A rotina de Hahnemann consiste em atender os doentes pela manhã, à tarde faz experiências e escreve, e ao fim da tarde sai com a mulher e as filhas mais novas para ir a um pequeno jardim que adquiriu num bairro de Leipzig, mantendo assim seu contato com a natureza. À noite, recebe os amigos e alunos, quando discutem casos clínicos, experimentações de remédios, e tocam música. Ele respeita e incentiva seus alunos a manifestarem suas próprias opiniões, mesmo que sejam contrárias às suas, e vez por outra ele convencia-se da certeza de alguma outra opinião. Hahnemann toca flauta, as filhas e sua esposa tocam piano e violino, num modo de vida bem na tradição germânica que privilegia a família, os amigos, a música e a natureza. Hahnemann aproveita a vida pacata para voltar a freqüentar uma loja maçônica em Leipzig.

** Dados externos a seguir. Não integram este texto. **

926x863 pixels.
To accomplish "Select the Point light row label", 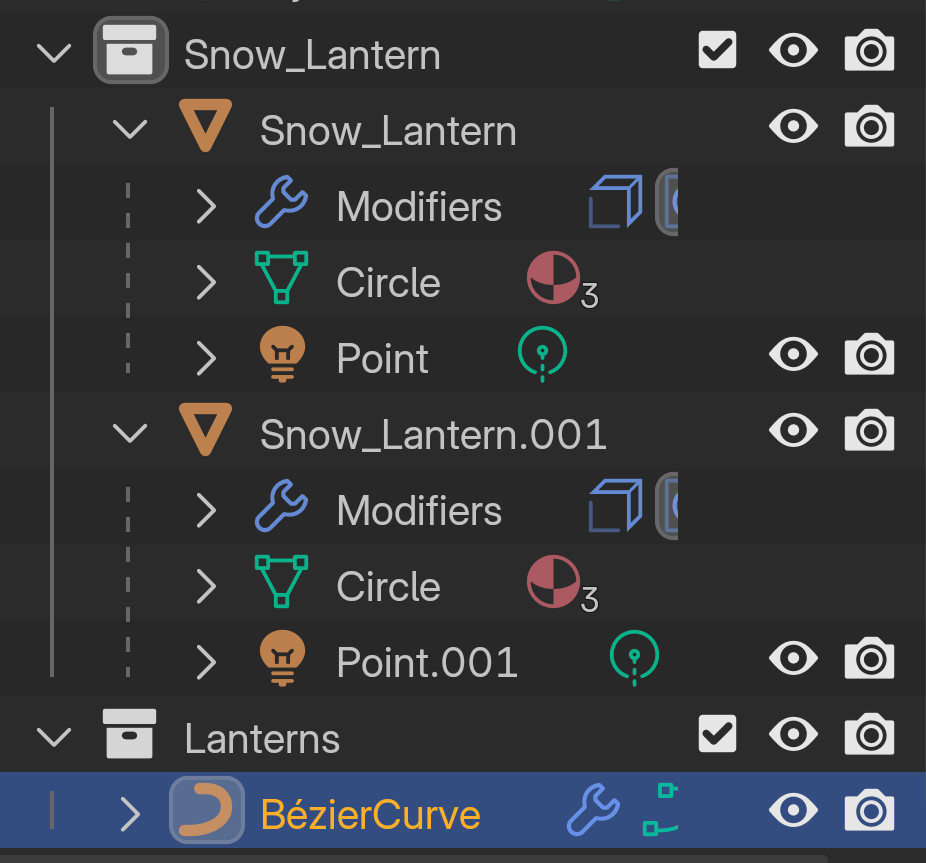I will tap(383, 358).
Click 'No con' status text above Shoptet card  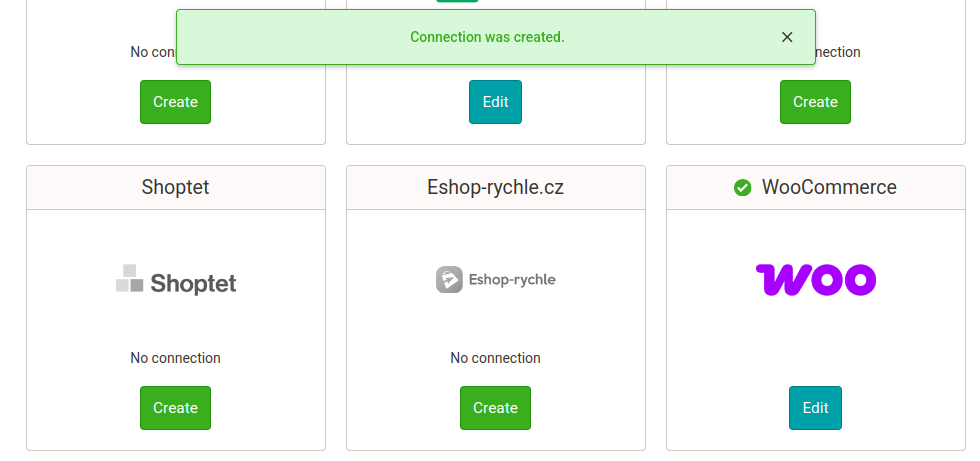tap(152, 52)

Em 1813, contando 58 anos, Hahnemann e os demais cidadãos de Leipzig são “agraciados” com a malfadada presença de Napoleão Bonaparte, que chega para vigiar seu aliado, o rei da Saxônia e da Polônia, cuja fidelidade ao imperador conquistador deixa a desejar. Leipzig transforma-se num acampamento de tropas e artilharia, causando uma escassez de mantimentos, e sofre ataques constantes dos exércitos aliados da Áustria e da Prússia, que combatem o dominador francês. Os regimentos saxônicos, aliados de Napoleão, viram as armas contra o exército francês e juntam-se aos aliados, cujas tropas invadem a cidade. O imperador francês bate em retirada, e os cidadãos saxões, entre eles Hahemann, congratulam-se com a vitória contra o invasor.

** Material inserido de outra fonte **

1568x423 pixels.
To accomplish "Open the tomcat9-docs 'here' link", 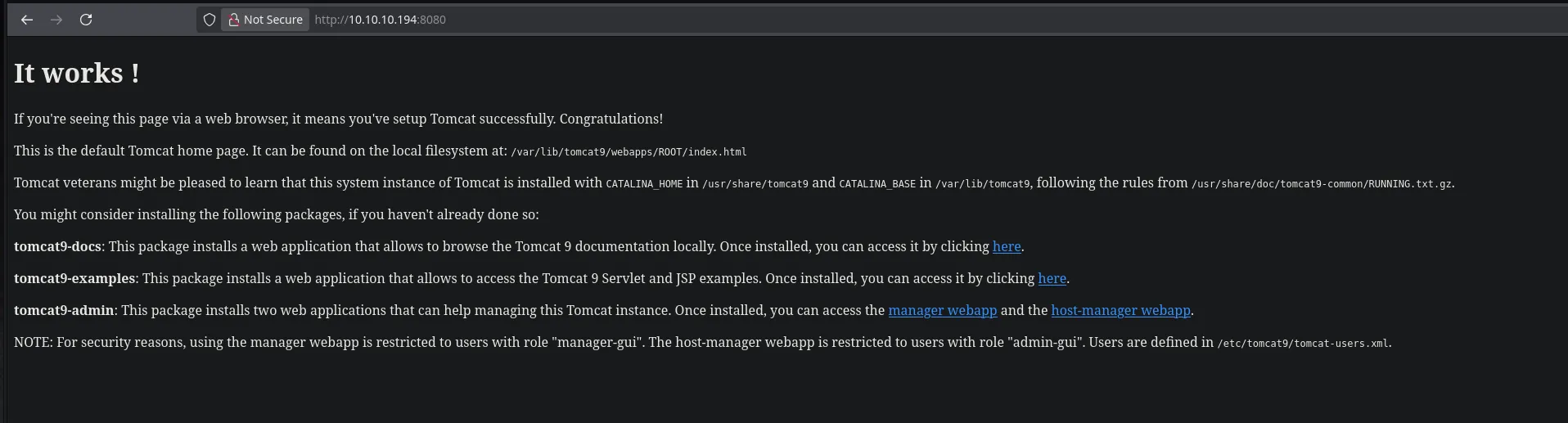I will [x=1006, y=246].
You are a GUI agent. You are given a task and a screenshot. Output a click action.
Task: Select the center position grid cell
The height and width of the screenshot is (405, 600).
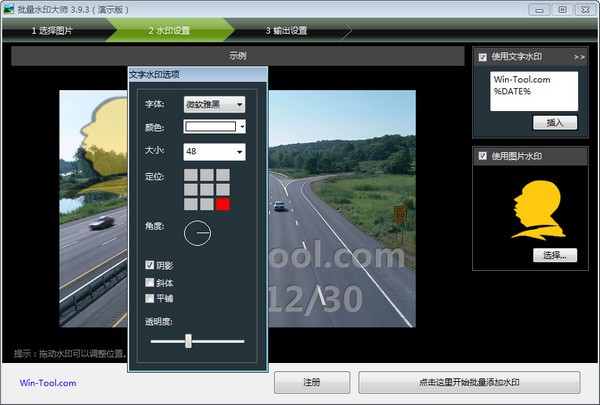click(208, 190)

Devido às sanguinárias batalhas, a cidade conta oitenta mil mortos e outros tantos feridos em apenas três dias de batalhas, que são atendidos nos edifícios da Universidade, improvisados como hospital de campanha. Hahnemann e seus alunos ajudam a cuidar dos doentes e feridos e têm bastante sucesso. Como as condições de higiene são terríveis, agravadas pela escassez de alimentos e destruição que a guerra deixou para trás, estoura uma letal epidemia de tifo entre os habitantes da cidade. Hahnemann e seus alunos tratam com Homeopatia muitos doentes, alcançando um grande sucesso, que causa uma considerável impressão em toda a Saxônia. De 180 doentes tratados por eles, só dois morreram, sendo um deles já muito idoso. Esta é a primeira demonstração pública da eficácia da Homeopatia, e Hahnemann publica os resultados no ano seguinte numa importante revista médica alemã, e não no jornal do Conselheiro Becker, pois este fôra fechado e o Conselheiro preso por defender em editoriais e artigos uma idéia de uma Alemanha unificada, reunindo todos os pequenos principados germânicos, que era uma idéia de inspiração francesa. Vale ressaltar que Hahnemann também defendia esta idéia, mas de forma privada, pois detestava a política e as guerras.

Entre 1811 e 1821 Hahnemann publica os seis volumes de sua Matéria Médica Pura, fruto de seu trabalho e de seus alunos e colaboradores nas experimentações. Neste período continua polemizando com os médicos defensores dos métodos clássicos.

Em 1816, aos 61 anos, Hahnemann perde sua filha Guilhermina, que era casada com o chefe da orquestra de Leipzig, com 31 anos, deixando órfão um jovem rapaz. Esta perda faz com que Hahnemann perca momentaneamente a vontade de entrar em discussões violentas, e continua a receber críticas ao seu método terapêutico.